Past performance is no guarantee of future results and investment returns and principal value of the Fund will fluctuate so that shares, when redeemed, may be worth more or less than the original cost. Current performance may be higher or lower than the performance quoted. Call 800-432-7856 or visit heartlandadvisors.com for current month end performance.

Fourth Quarter Market Discussion

Far too often, investing is thought of in “either/or” terms, when nothing is certain. Large doses of both hope and fear were on display in the fourth quarter. Investors couldn’t decide whether to be optimistic that moderating inflation could provide air cover needed for the Federal Reserve to begin easing monetary policy or to be pessimistic about the state of the economy as the full effect of monetary tightening is realized.  

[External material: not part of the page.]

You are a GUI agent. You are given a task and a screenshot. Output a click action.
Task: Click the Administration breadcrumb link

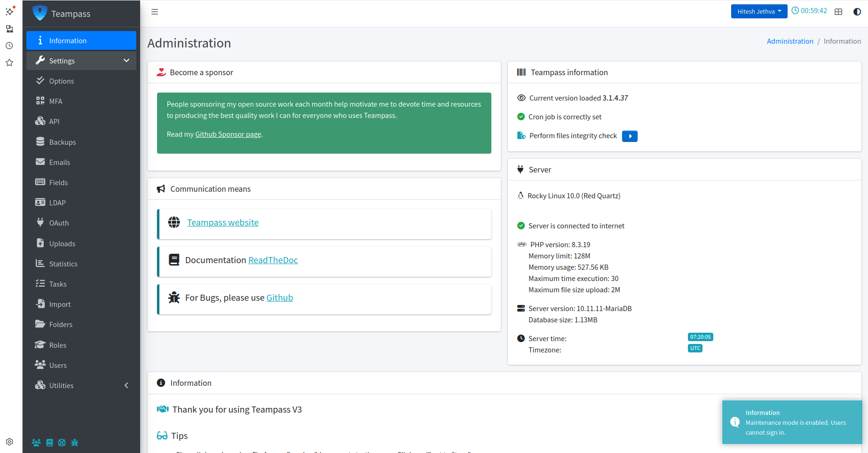pos(790,41)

The fallacy of discussing the market in these “risk on/risk off” terms is the implication that money can only be made when the mood of investors is optimistic. As contrarians know, gains can often be found against any backdrop. In fact, “you make most of your money in a bear market,” the famed investor Shelby Davis once noted. “You just don’t realize it at the time.”

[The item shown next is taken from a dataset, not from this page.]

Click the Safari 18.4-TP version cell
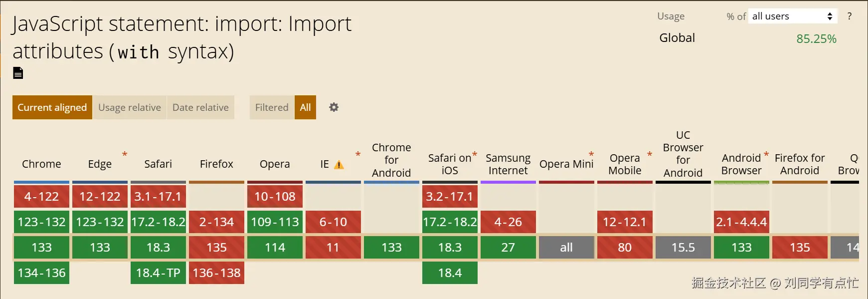The height and width of the screenshot is (299, 868). (x=158, y=273)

We agree with this notion. The erratic shifts in sentiment throughout the quarter and year proved unsettling, and the inverted yield curve (see chart below) suggests more volatility to come as investors come to grips with the economic headwinds ahead. While this speaks poorly for economic growth, this should be a constructive backdrop for active, selective, and opportunistic investors.

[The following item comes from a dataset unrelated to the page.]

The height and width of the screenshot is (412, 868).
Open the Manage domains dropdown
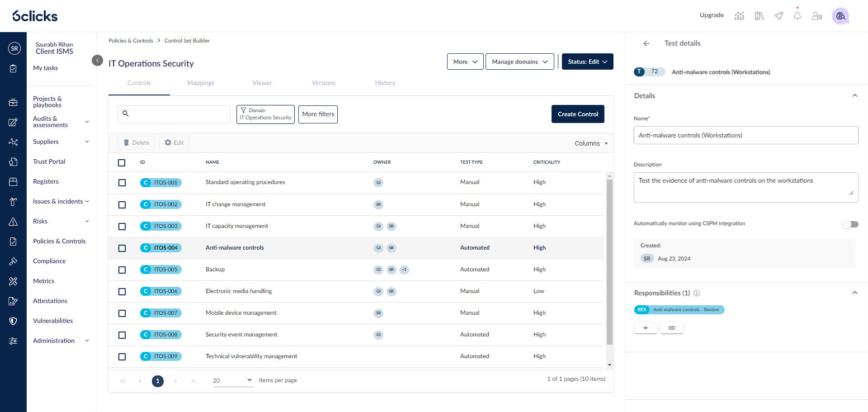click(519, 62)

Heartland Advisors Value Investing Personal Income vs. Retail Sales Chart

Source: Bloomberg L.P., Standard & Poor’s, quarterly data from 3/31/1977 to 12/30/2022. This chart represents the U.S. Treasury bond yield curve.  A yield curve reflects the difference between interest rates of bonds having equal credit quality but differing maturity dates. The slope of the yield curve reflects the bond market’s view of future inflation and economic growth prospects. Past performance does not guarantee future results.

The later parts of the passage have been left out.